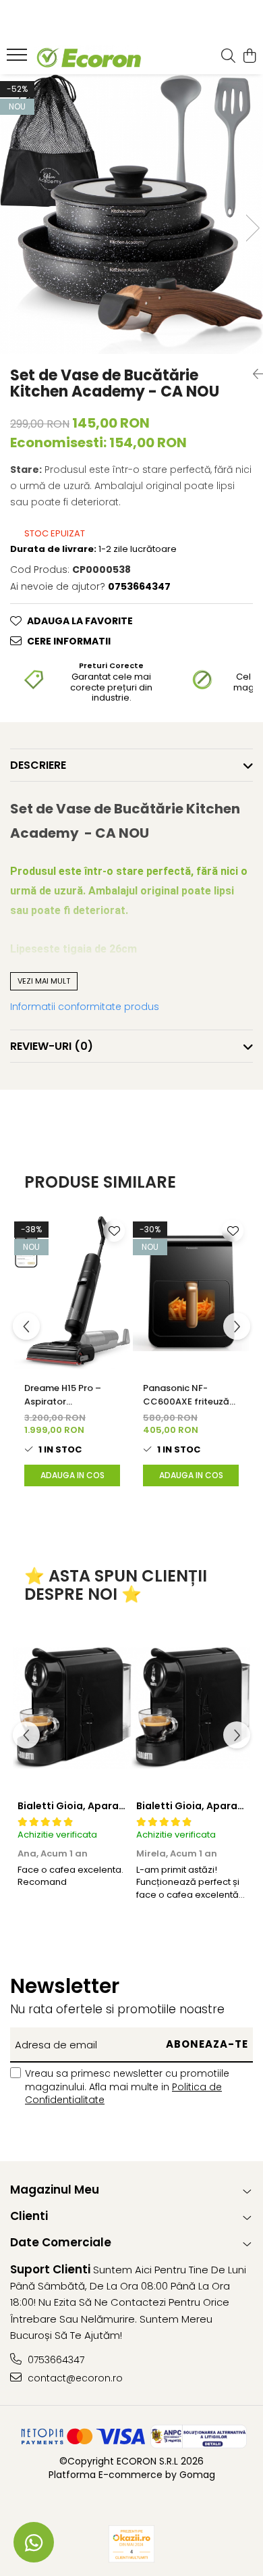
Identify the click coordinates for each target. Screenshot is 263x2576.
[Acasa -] (88, 56)
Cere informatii (69, 641)
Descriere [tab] (38, 765)
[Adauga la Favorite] (114, 1231)
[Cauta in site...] (228, 57)
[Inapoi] (253, 374)
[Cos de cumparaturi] (249, 57)
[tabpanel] (131, 214)
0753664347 (54, 2360)
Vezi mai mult (44, 981)
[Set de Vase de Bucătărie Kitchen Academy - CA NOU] (131, 214)
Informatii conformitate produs (84, 1006)
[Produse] (18, 59)
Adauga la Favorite (80, 621)
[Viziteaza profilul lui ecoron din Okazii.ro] (131, 2543)
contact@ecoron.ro (74, 2378)
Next (252, 228)
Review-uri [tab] (51, 1046)
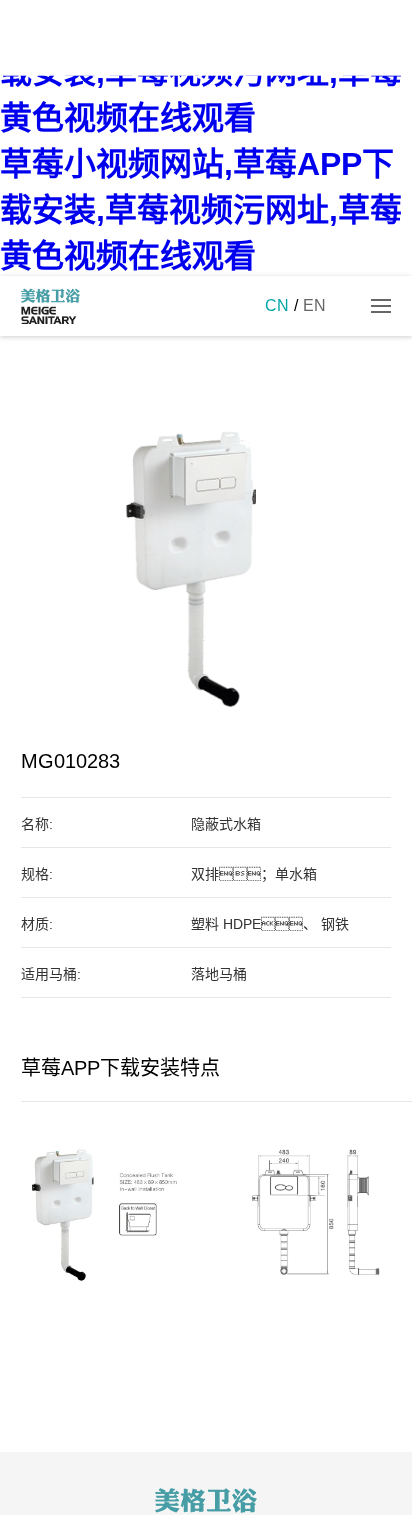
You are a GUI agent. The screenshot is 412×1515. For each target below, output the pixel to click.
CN (277, 305)
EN (314, 305)
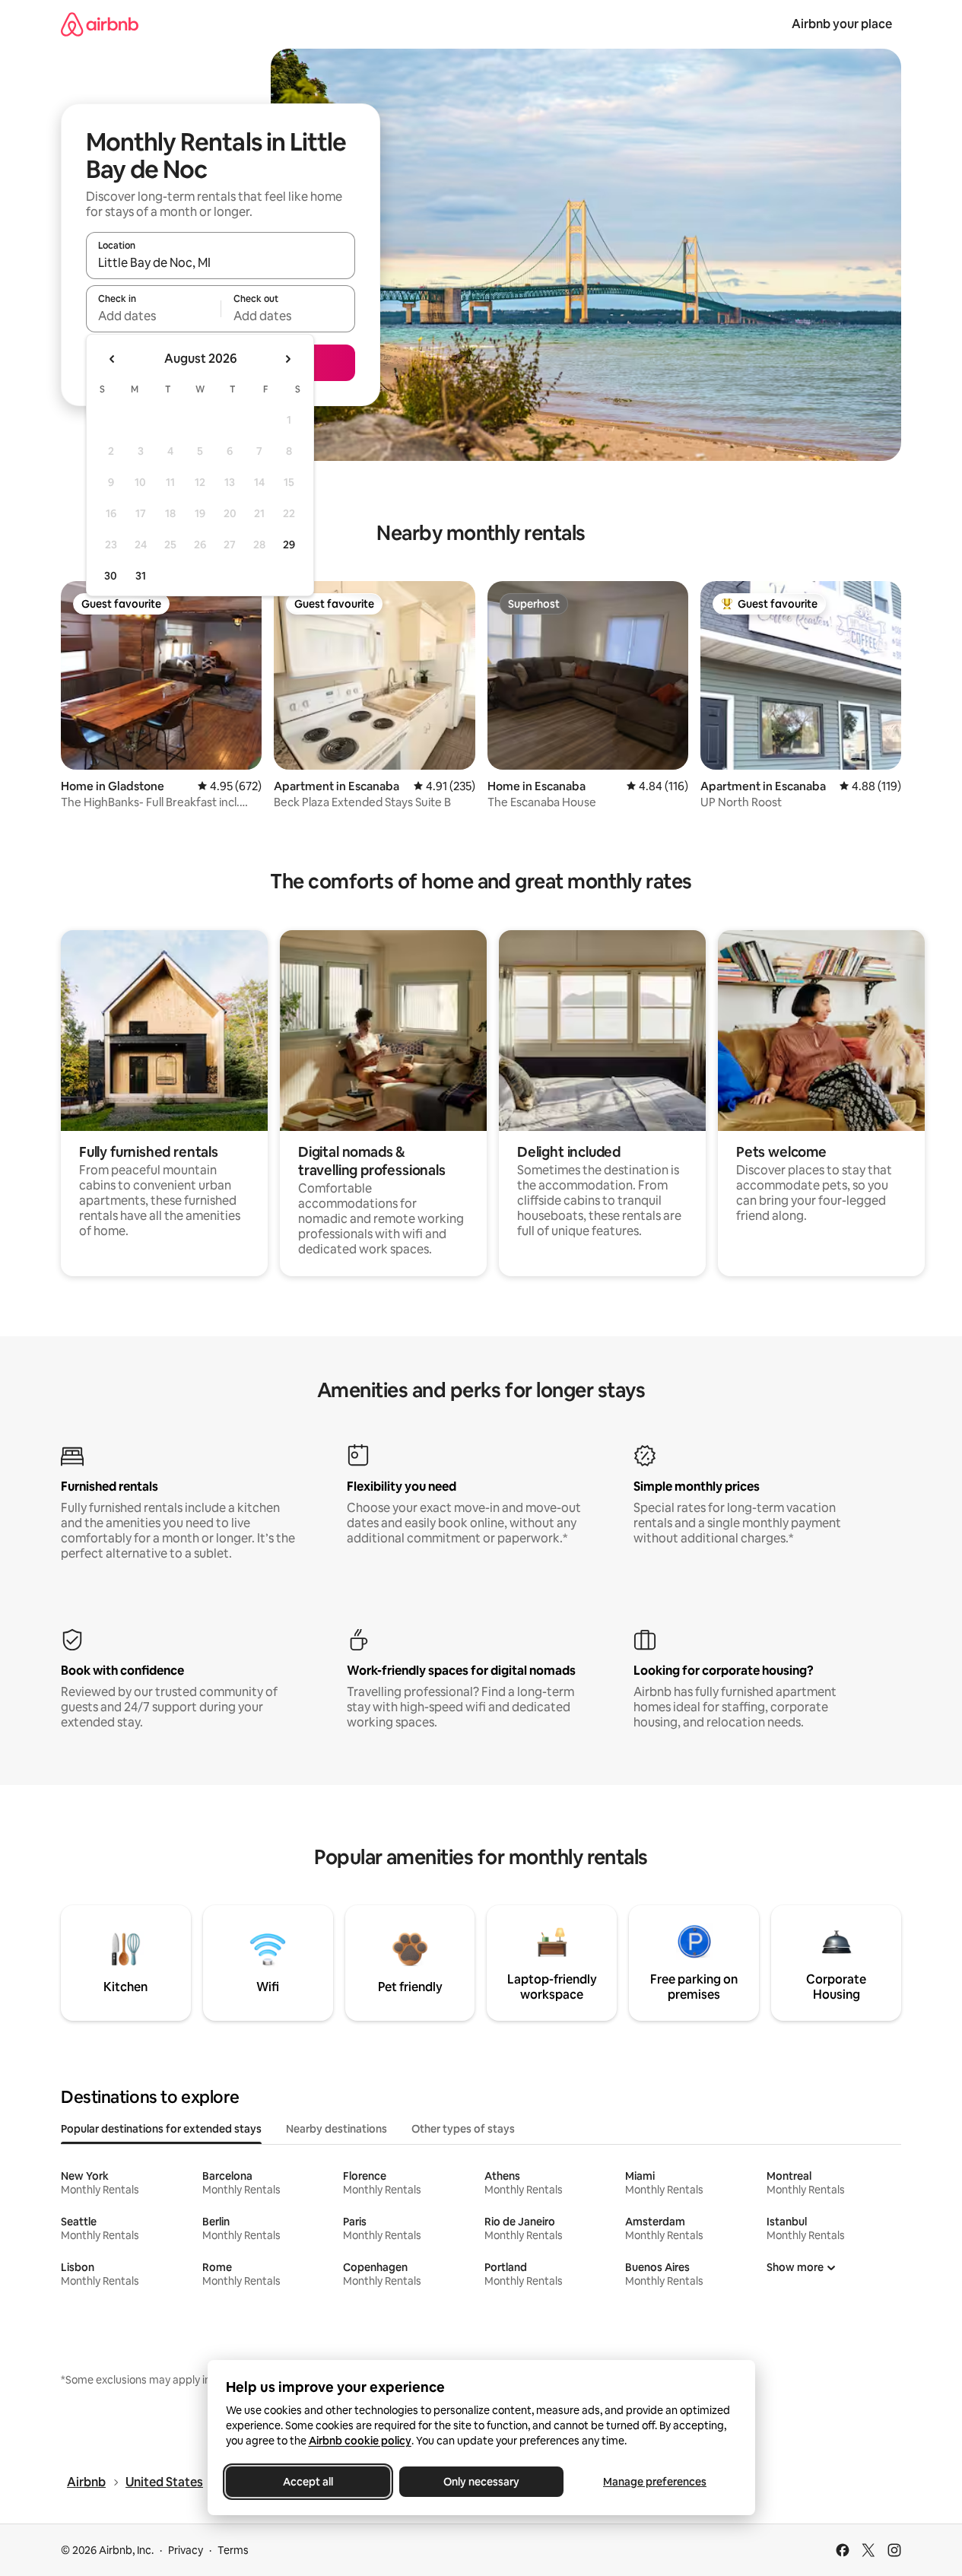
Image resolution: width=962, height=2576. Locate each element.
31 (140, 576)
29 (289, 544)
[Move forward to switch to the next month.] (287, 359)
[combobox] (220, 262)
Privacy (185, 2550)
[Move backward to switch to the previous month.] (112, 359)
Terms (233, 2550)
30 (110, 576)
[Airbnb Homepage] (99, 24)
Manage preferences (654, 2482)
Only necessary (481, 2482)
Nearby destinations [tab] (336, 2129)
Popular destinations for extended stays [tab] (161, 2129)
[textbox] (153, 316)
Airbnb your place (842, 24)
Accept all (308, 2482)
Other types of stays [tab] (463, 2129)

=-=-=

WHAT IS NEEDED: Extract exactly and only the lines above from the line containing "[combobox] (220, 262)" through the line containing "Nearby destinations [tab] (336, 2129)", both end lines included.

ANSWER BELOW:
[combobox] (220, 262)
Privacy (185, 2550)
[Move backward to switch to the previous month.] (112, 359)
Terms (233, 2550)
30 (110, 576)
[Airbnb Homepage] (99, 24)
Manage preferences (654, 2482)
Only necessary (481, 2482)
Nearby destinations [tab] (336, 2129)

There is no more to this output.